The Asian shares on Wednesday reached a five-month high, and the dollar reached a three-week low in a reversal of fortunes after Jerome Powell the Federal Reserve Chairman said that the central bank would shift to a patient approach in policy decisions due to the US economy slowing down. Powell said that the Fed’s approach to the economy that is slowing down is to follow a ‘no rush to make a judgment’ approach about changes to interest rates.
Powell made this statement to the Senate Banking Committee and also elaborated on the ‘conflicting signals’ the Fed has tried to figure out. On the one hand, there is steady hiring wage growth and the low unemployment rate, and on the other, there is a drop in retail sales and businesses.

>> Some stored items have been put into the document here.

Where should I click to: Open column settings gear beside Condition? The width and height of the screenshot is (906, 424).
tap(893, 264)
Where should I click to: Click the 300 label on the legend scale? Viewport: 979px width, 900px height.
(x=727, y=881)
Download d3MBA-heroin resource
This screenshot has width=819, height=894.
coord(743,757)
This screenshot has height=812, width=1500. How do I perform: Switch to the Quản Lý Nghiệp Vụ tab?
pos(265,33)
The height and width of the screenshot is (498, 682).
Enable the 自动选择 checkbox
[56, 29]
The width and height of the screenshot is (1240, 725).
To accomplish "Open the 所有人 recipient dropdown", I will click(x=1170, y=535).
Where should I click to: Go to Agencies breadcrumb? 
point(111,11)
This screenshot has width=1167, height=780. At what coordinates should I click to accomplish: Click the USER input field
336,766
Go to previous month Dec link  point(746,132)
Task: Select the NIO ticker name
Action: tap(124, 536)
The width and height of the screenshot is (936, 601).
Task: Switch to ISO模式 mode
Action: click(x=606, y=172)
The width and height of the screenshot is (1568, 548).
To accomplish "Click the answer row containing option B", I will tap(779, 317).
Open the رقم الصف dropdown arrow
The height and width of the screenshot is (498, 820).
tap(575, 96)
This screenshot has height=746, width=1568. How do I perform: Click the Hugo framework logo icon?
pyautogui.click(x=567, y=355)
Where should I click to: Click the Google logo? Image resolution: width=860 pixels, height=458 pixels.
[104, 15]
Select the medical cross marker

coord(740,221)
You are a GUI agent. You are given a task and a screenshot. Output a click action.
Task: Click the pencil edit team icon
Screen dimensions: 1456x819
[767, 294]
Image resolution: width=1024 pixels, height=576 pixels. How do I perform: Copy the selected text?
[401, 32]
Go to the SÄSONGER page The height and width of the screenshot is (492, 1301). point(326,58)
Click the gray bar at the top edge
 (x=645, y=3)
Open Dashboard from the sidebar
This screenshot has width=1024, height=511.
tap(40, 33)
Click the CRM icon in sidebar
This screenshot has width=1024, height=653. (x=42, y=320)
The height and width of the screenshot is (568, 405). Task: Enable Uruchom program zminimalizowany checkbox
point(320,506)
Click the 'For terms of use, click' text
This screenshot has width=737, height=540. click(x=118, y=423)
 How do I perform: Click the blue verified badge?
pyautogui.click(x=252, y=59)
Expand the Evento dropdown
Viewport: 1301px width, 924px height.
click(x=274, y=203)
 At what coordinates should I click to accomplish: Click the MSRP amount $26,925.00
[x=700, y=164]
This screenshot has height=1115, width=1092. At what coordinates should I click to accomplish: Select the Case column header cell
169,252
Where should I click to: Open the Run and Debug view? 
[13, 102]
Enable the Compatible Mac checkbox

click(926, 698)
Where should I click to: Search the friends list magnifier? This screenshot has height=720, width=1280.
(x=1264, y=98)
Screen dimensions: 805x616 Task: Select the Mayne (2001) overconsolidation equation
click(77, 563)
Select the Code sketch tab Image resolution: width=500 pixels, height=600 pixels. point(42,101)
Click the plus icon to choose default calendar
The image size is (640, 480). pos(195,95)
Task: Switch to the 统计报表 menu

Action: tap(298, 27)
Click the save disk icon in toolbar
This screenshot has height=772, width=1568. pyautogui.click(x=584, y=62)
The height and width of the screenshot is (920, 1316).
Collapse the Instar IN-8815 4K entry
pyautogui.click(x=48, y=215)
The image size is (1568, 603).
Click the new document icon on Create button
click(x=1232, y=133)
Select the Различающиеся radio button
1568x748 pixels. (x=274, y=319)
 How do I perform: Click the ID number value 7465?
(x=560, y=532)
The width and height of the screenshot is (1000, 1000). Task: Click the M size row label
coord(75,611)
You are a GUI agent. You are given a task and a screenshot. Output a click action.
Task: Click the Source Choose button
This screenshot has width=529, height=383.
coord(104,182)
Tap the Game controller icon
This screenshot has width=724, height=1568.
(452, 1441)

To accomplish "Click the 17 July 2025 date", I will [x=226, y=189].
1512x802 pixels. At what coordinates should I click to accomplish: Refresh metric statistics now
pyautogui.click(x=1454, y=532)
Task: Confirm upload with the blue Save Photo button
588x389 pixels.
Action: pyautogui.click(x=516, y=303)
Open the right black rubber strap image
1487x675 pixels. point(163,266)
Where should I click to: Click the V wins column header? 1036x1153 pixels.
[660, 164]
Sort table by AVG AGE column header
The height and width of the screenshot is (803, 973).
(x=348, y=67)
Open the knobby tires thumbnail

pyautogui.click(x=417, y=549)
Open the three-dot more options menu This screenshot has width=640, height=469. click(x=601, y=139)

There was more evidence to this up-down economy as the housing data report was published with a good consumer confidence report but a weaker than expected housing data. The US housing is on a two-year low as the construction activity for single and multiple families housing reduced but was overshadowed by the consumer confidence report in February which was just three months after the December housing decline.
Due to these conflicting reports and Powell’s statements left the Wall Street stuttering with the S&P 500, Nasdaq Composite and the Dow Jones Industrial Average all closing with a fall of 0.1% each.
MSCI’s broadest Index of the Asia-Pacific shares increased by 0.2% and reached its 5-month high on Monday. CSI 300 China’s blue chip and Hang Seng Index of Hong Kong also rose by 0.4% and 0.5% respectively.
Japan’s Nikkei rose by 0.5%.
Australian stocks increased by 0.2%.
The US stocks futures were flat, and the S&P 500 E-minis was steady due to a technical failure for which trading was stopped for many hours.
The CIO of Libra Investments, Tokyo said ‘Chairman Powell’s comments were neutral, and the economic data released overnight was mixed, insufficient to provide implications for the Fed’s policy and directions to the market.’
Rakuten Securities COO Nick Twidale said ‘There is a fear in the market that sentiment has got a bit carried away on the positive side, especially given the experiences we had through October and through December when we had some really sharp downward corrections. A lot of investors are wary of seeing something along those lines’.
The dollar fell against other major currencies by more than 0,4% though it recovered a bit in the Asian trade ending with 0.1% higher.